Tripoli "has a problem with the status of this organisation (the UN High Commissioner for Refugees), as well as with the concept of what a refugee is, as defined at an international level," he said.

Koetsenruijter was speaking on the sidelines of a seventh round of delicate negotiations between Libya and the European Union on a partnership accord.

"We regret the departure of the UNHCR, as we believe its office has undertaken important work in this country," the EU envoy said.

A UNHCR spokeswoman said on Tuesday that Tripoli had ordered the agency to close its Libya office and leave the country.

"We have not been given any reason by Libyan authorities for why we should leave the country," Melissa Fleming told journalists.
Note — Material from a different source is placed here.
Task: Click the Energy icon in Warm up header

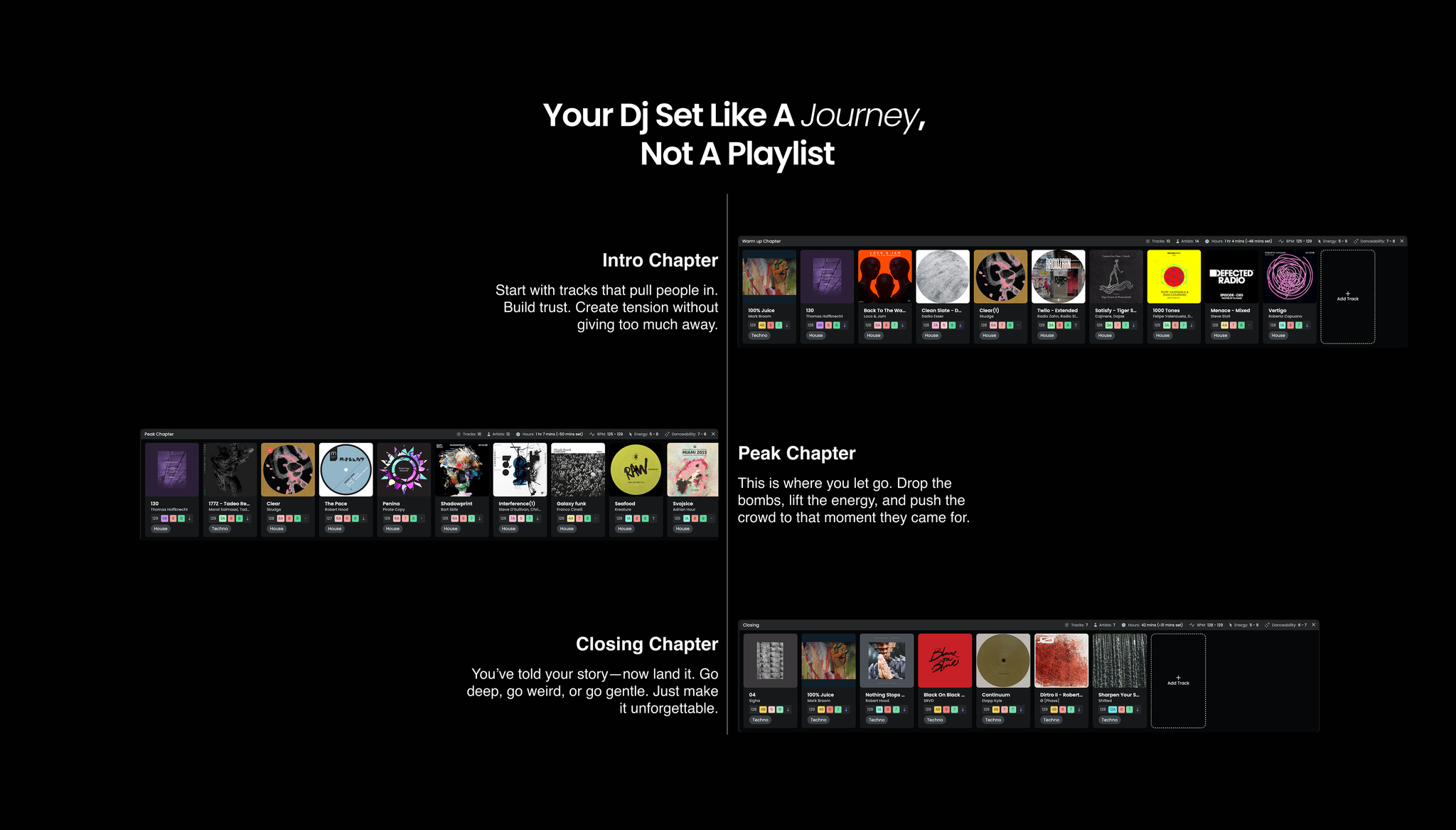Action: [x=1320, y=241]
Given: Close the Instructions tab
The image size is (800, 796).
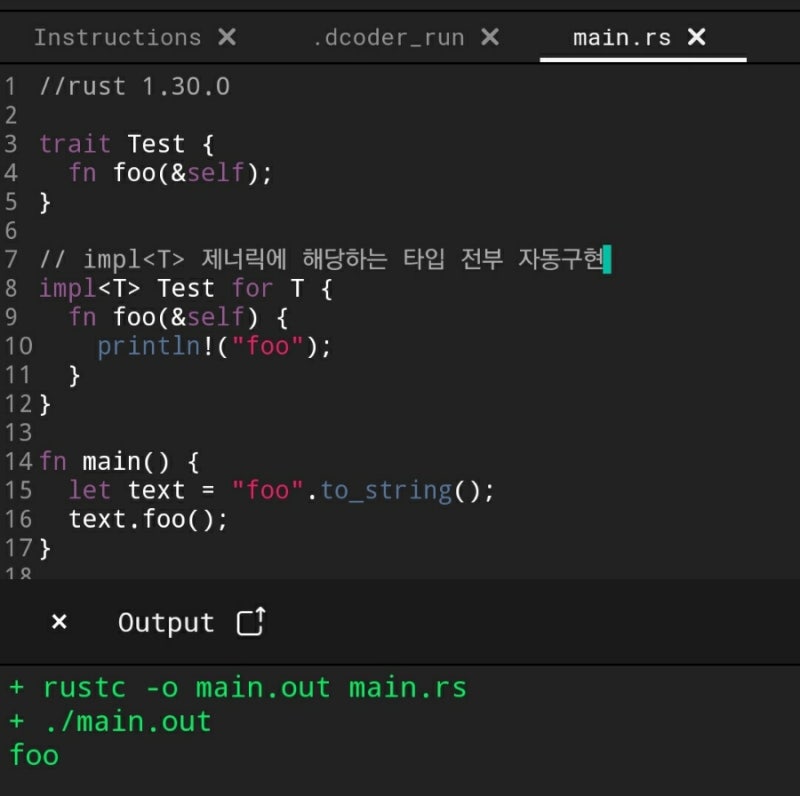Looking at the screenshot, I should [x=227, y=37].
They gave notice on June 2 but no deadline was set, she added.

Libya said it had ordered the closure because Tripoli was not a signatory to the Geneva Convention on refugees and therefore it did not recognise the UN agency's office in its capital.

On Wednesday, Koetsenruijter said the United Nations would have to solve the problem.

"Libya says it has no official relations with this office. And that puts us in a mess that will have to be sorted out by the United Nations," he said. "The problem of refugees will not be solved in this manner.

"It's not easy. But we are trying to agree in principle (with Tripoli) that those people who come from other countries are treated well" in Libya.

The North African state is a hub for refugees from sub-Saharan Africa as well as the Middle East seeking to reach Europe by crossing the Mediterranean Sea.

Last year, Italy and Libya reached an agreement that allows the Italian navy to intercept illegal migrants at sea and return them to Libya, triggering sharp criticism from the UNHCR and human rights groups.